Вагинов, не разделив судьбу Набокова, своего одногодки и «одноклассника» (то есть выходца из той же социальной прослойки), не разделил судьбу и своих остроумных друзей-обэриутов. Он скончался от туберкулеза в 1934 году, немного не дожив до репрессий, погубивших Хармса и Введенского и сломавших жизнь Заболоцкому.
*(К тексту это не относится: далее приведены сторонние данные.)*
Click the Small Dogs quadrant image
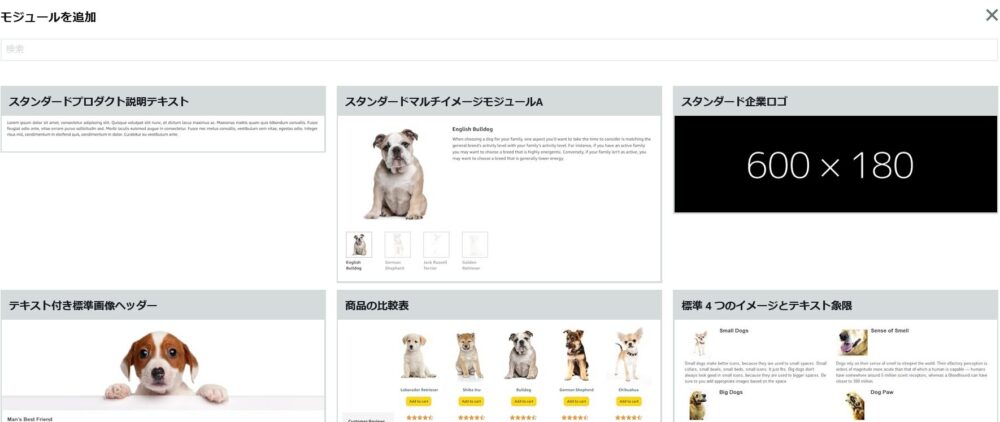The height and width of the screenshot is (422, 1000). coord(700,343)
Но по прошествии лет стало понятно: подчеркнутая утонченность и отрешенность Вагинова, его тихая грусть и едва заметная под ней едкая ирония — обратная сторона обэриутской зауми и неотделима от нее. В «Козлиной песни» одному из героев, Косте Ротикову снится сон:
«Тогда подымается неизвестный поэт, уже достигший всеевропейской известности. Седые волосы падают ему на плечи. Золотые драхмы с головами Гелиоса сверкают на его манжетах.
- Наше поколение не было бесплодно, - раскланивается он на аплодисменты, - и в невообразимо трудную годину мы сплотились и продолжали заниматься нашим делом. Ни развлечения, ни насмешки, ни отсутствие денежных средств не заставили нас бросить наше призвание».
Сам автор, вероятно, воспринимал этот пышный пассаж как пародийный. Но по прошествии лет стало понятно: здесь, как во всякой качественной шутке, присутствует лишь доля шутки. А остальное - правда.